• Work to complete:
The exact lines of the listing, from its first through the line that contains "The height and", are to make up the answer, and pictures are to be left out.
BEGIN Stored data
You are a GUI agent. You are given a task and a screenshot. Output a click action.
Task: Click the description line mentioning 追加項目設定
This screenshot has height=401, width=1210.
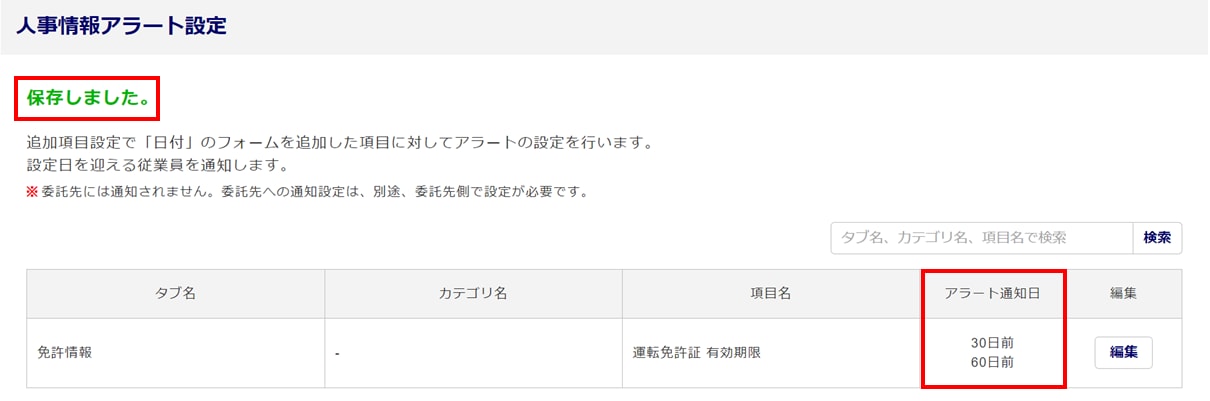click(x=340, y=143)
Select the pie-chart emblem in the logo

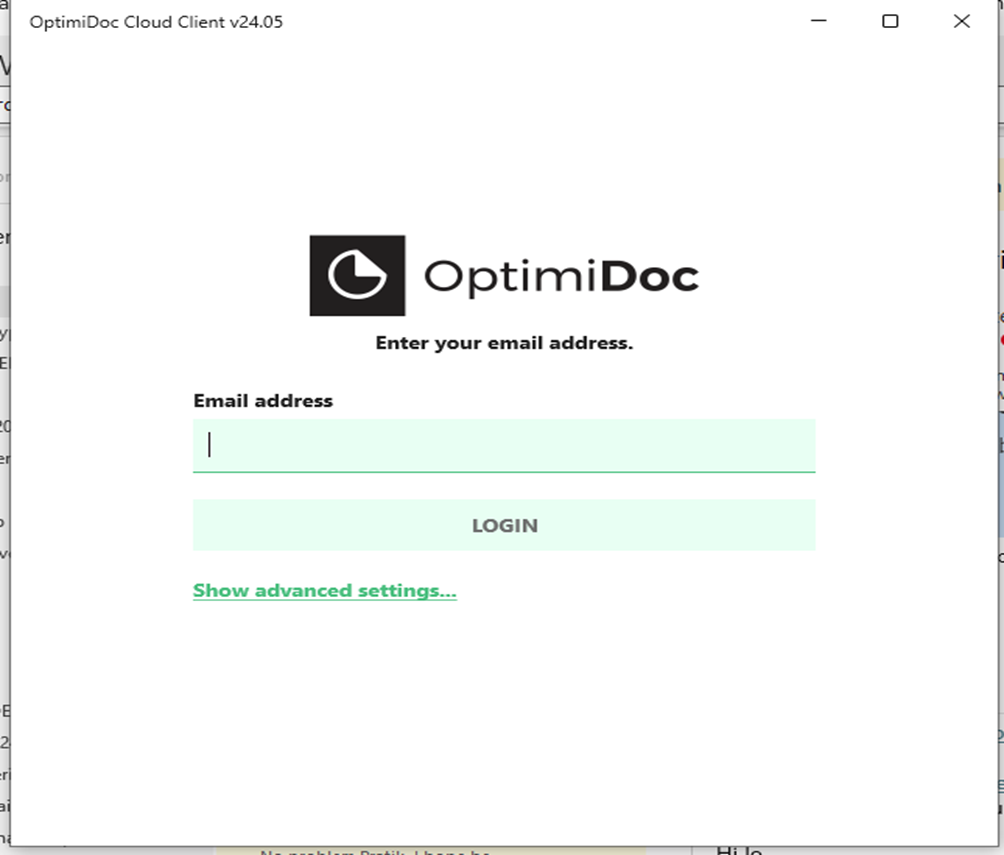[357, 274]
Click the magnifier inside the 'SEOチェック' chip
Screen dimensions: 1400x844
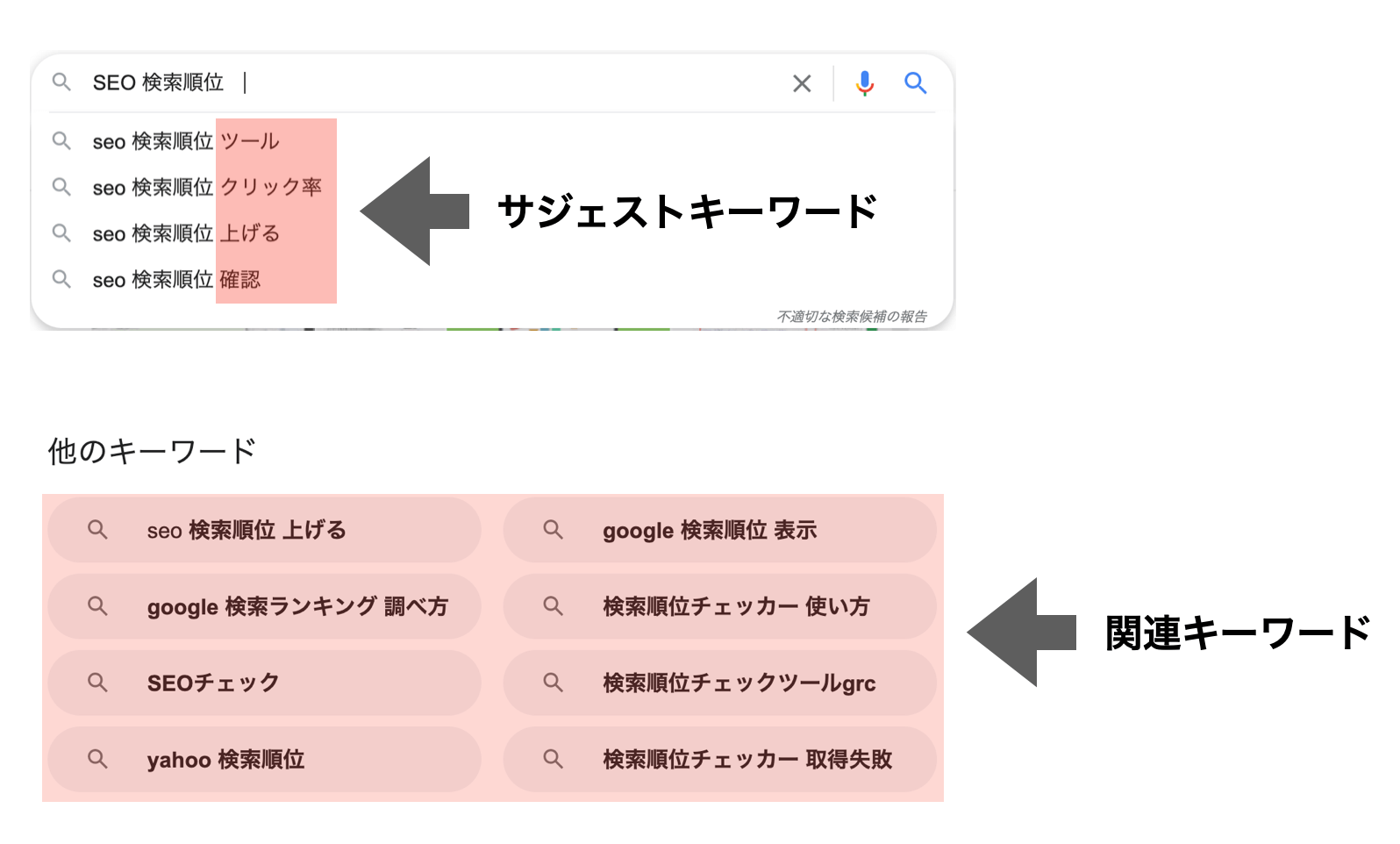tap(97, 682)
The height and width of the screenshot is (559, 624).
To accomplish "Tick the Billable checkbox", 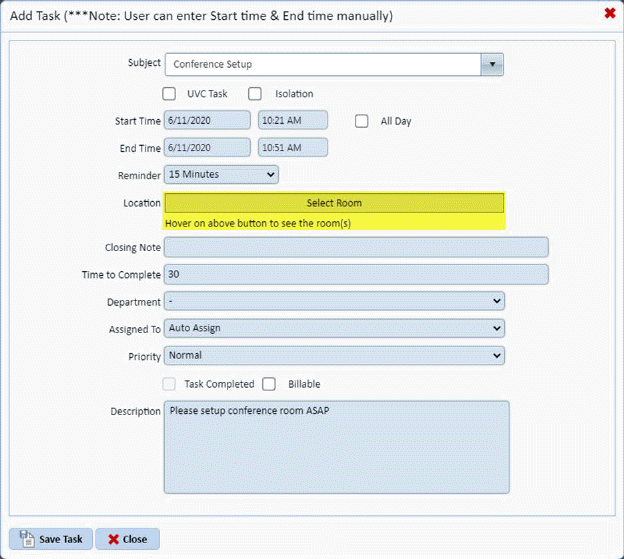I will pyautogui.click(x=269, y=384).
END Stored data
• Answer to this problem:
You are a GUI agent. You are given a task and a screenshot. Output a click action.
Task: Click the description line mentioning 追加項目設定
This screenshot has height=401, width=1210.
click(x=340, y=143)
Select the pie-chart emblem in the logo

[357, 274]
Click the magnifier inside the 'SEOチェック' chip
Screen dimensions: 1400x844
tap(97, 682)
The height and width of the screenshot is (559, 624).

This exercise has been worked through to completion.